Internal load balancers are reachable only from within your VPC or connected networks. They use internal IP addresses from your subnet. Use them for multi-tier architectures where middle tiers (application servers connecting to databases, internal APIs between services) need load balancing without exposing endpoints to the internet.

Global vs Regional

Aspect	Global	Regional
Backend scope	Multiple regions	Single region
Frontend IP	Single anycast IP worldwide	Regional IP (still globally reachable)
Routing	Routes to nearest healthy region via Google’s backbone	Routes to backends within one region
Network Tier	Premium only	Premium or Standard
Failover	Automatic cross-region failover	No cross-region failover
Available for	Global external Application LB, Global external proxy Network LB, cross-region internal LBs	Regional external Application LB, Regional internal Application LB, all regional proxy Network LBs, all passthrough Network LBs

How Global Routing Works

flowchart LR
    Client["Client"] -->|request to anycast IP| PoP["Google Edge PoP<br/>(nearest to client)"]
    PoP -->|Google private backbone| Region1["Region A<br/>(primary)"]
    PoP -->|failover path| Region2["Region B<br/>(secondary)"]
    Region1 --> Backend1["Backends"]
    Region2 --> Backend2["Backends"]

Client sends a request to the anycast IP
BGP routing directs the request to the nearest Google edge Point of Presence (PoP)
At the PoP, the load balancer picks the best backend region based on health, capacity, and proximity
Traffic travels over Google’s private backbone (Premium Tier) to the selected region
If the nearest region is unhealthy or at capacity, traffic fails over to the next best region

Tip: Use global load balancers for internet-facing workloads that need cross-region redundancy. Use regional load balancers when all your backends are in one region, or when you need Standard Tier networking.
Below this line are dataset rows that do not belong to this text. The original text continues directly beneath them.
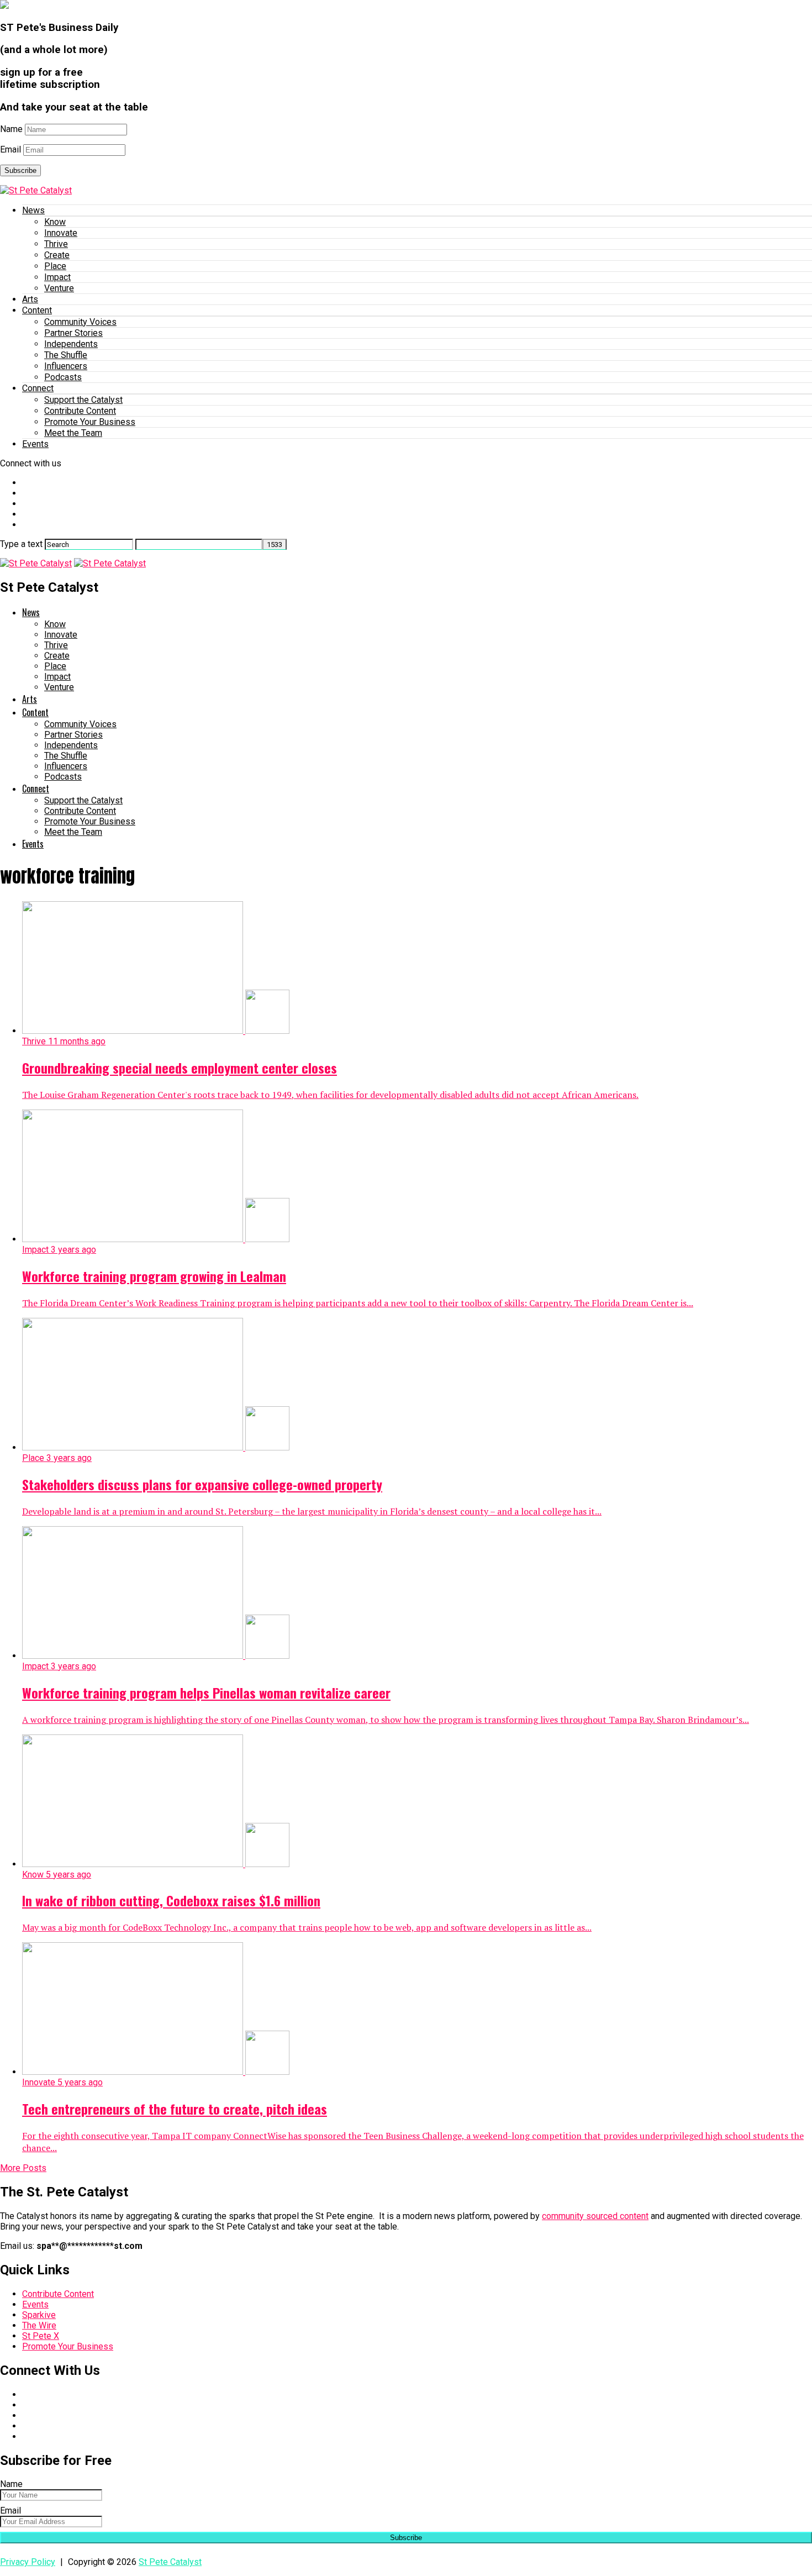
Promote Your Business (89, 422)
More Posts (23, 2168)
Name (11, 129)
Choosing the Right Load Balancer

flowchart TD
    START["What protocol?"] --> HTTP{HTTP or HTTPS?}
    HTTP -->|Yes| SOURCE{"Traffic source?"}
    HTTP -->|No| TCPUDP{TCP, UDP, or other?}
    SOURCE -->|Internet| SCOPE{"Multi-region<br/>backends?"}
    SOURCE -->|Internal/VPC| INT_HTTP{"Multi-region<br/>internal backends?"}
    SCOPE -->|Yes| GAPP["Global external<br/>Application LB"]
    SCOPE -->|No| RAPP["Regional external<br/>Application LB"]
    INT_HTTP -->|Yes| XRINT["Cross-region internal<br/>Application LB"]
    INT_HTTP -->|No| RINT["Regional internal<br/>Application LB"]
    TCPUDP -->|UDP needed| PASSTHROUGH["Passthrough Network LB"]
    TCPUDP -->|TCP only| NEEDPROXY{"Need SSL offload<br/>or proxy features?"}
    NEEDPROXY -->|Yes| PNLB_SOURCE{"Traffic source?"}
    NEEDPROXY -->|No| PASSTHROUGH
    PNLB_SOURCE -->|Internet| PNLB_SCOPE{"Multi-region<br/>backends?"}
    PNLB_SOURCE -->|Internal/VPC| PNLB_INT{"Multi-region<br/>internal backends?"}
    PNLB_SCOPE -->|Yes| GPNL["Global external<br/>proxy Network LB"]
    PNLB_SCOPE -->|No| RPNL["Regional external<br/>proxy Network LB"]
    PNLB_INT -->|Yes| XRPNL["Cross-region internal<br/>proxy Network LB"]
    PNLB_INT -->|No| RPNL_INT["Regional internal<br/>proxy Network LB"]

Quick Decision Table

I Need…	Use This
HTTP/S load balancing with URL-based routing	Global external Application LB (multi-region) or Regional external Application LB (single-region)
Internal HTTP/S load balancing for microservices	Regional internal Application LB
Load balancing for a public TCP service (not HTTP)	Global external proxy Network LB (multi-region) or Regional external proxy Network LB (single-region)
UDP load balancing	External passthrough Network LB
Backends must see real client IP	Passthrough Network LB
Internal TCP load balancing (e.g., database tier)	Regional internal proxy Network LB or Internal passthrough Network LB
Multi-region internal load balancing	Cross-region internal Application LB (HTTP) or Cross-region internal proxy Network LB (TCP)

Backend Types

Load balancers distribute traffic to backends. Google Cloud supports several backend types:

Backend Type	Description	Available For
Instance groups	MIGs (recommended) or unmanaged instance groups	All load balancers
Network Endpoint Groups (NEGs)	Granular endpoints by IP/port	All load balancers
Zonal NEGs (`GCE_VM_IP_PORT`)	Individual VM endpoints or GKE Pods	All proxy-based LBs
Serverless NEGs	Cloud Run, Cloud Run functions, App Engine, API Gateway	Application LBs
Internet NEGs	Public external endpoints outside Google Cloud	Global/classic external Application LBs; regional internet NEGs also work with regional Application LBs and regional proxy Network LBs
Hybrid NEGs (`NON_GCP_PRIVATE_IP_PORT`)	On-premises or other-cloud endpoints via Interconnect/VPN	Application LBs and proxy Network LBs
Cloud Storage buckets	Static content serving	External Application LBs (global and classic)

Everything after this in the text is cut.